Me Ryan Beaton souligne aussi que cette décision était absolument involontaire de la perspective des femmes et des enfants qui se faisaient émanciper automatiquement avec le mari ou le père.

Ce que nous demandons, c’est d'arrêter d’imposer les conséquences de l'émancipation sur tout le monde. Ce serait plus juste, plus équitable, poursuit-il.

Même si on parle "d’émancipation volontaire", cette idée soit d'être citoyen du Canada ou d’avoir son statut d’indien, mais pas les deux en même temps c’est un choix qui est quasiment inconcevable.

Une citation de :Kathryn Fournier

En 2018, conformément au projet de loi S-3, des consultations ont été lancées avec les Premières Nations et les autres parties intéressées sur les enjeux liés à l'inscription des Indiens, à l'appartenance à une bande et à la citoyenneté des Premières Nations.

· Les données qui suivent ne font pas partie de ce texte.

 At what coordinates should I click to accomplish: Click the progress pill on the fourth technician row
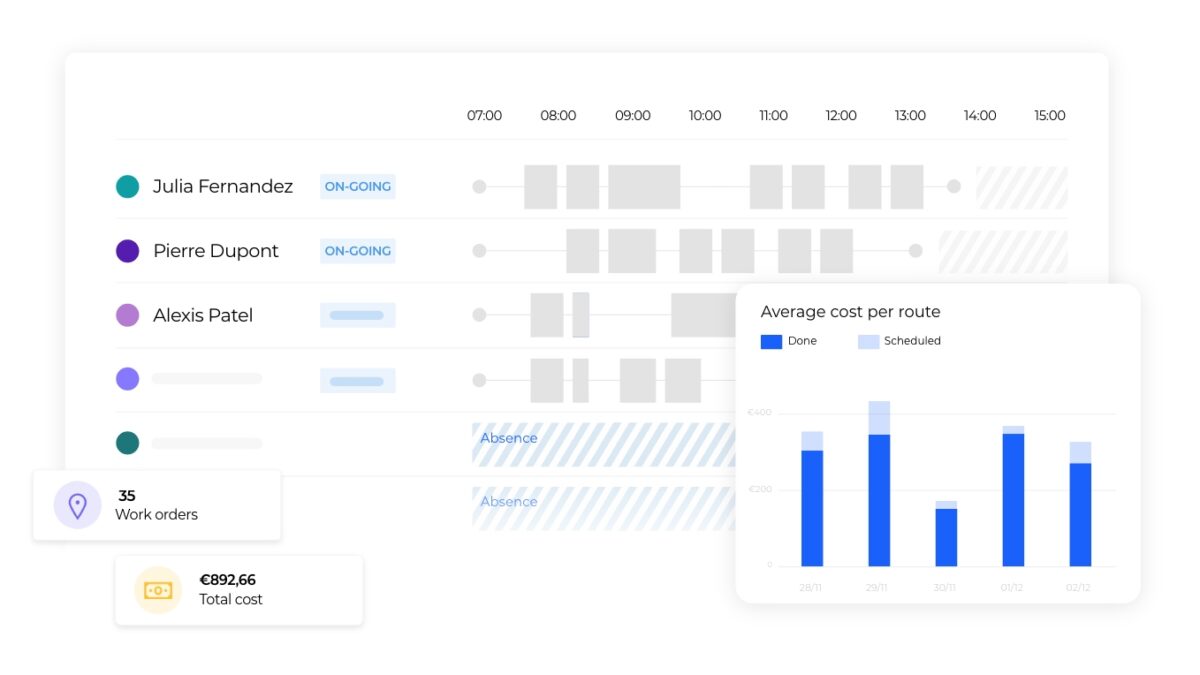tap(357, 379)
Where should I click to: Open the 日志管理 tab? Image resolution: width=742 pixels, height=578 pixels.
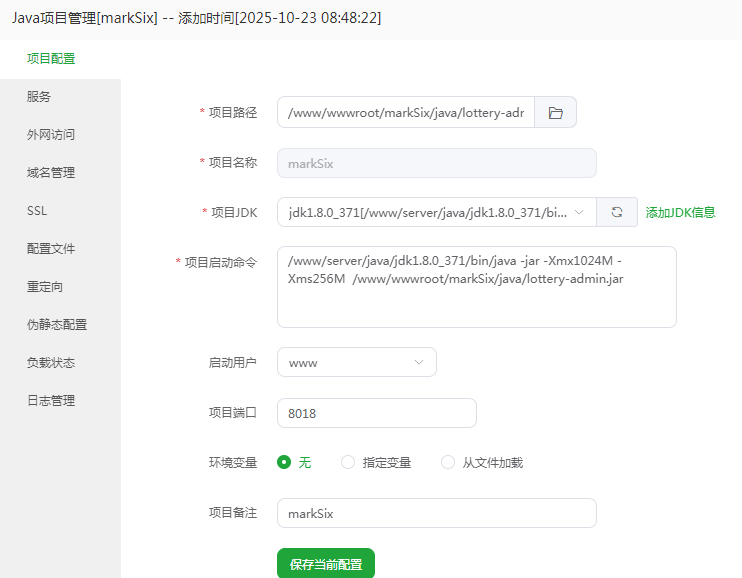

Le gouvernement a fini ses consultations, a remarqué qu’il reste des iniquités. Mais n’a rien indiqué concernant la façon dont cela va être réglé, explique maître Beaton. Alors, on a des familles [...] qui se demandent toujours quand sera le temps où leur situation sera réglée. Mais aucune indication du gouvernement sur comment ce sera fait.

La contestation a été déposée à la Cour suprême de la Colombie-Britannique. Celle-ci a 21 jours pour répondre à la demande des familles.

Nous attendons une réponse du gouvernement pour savoir comment ils vont se défendre et s'ils veulent défendre cette contestation, dit maître Beaton, et une fois que l’on a ça en place on se prépare pour le litige ou on travaille avec le gouvernement pour résoudre sans un procès.

Me Ryan Beaton indique que la deuxième option serait idéale.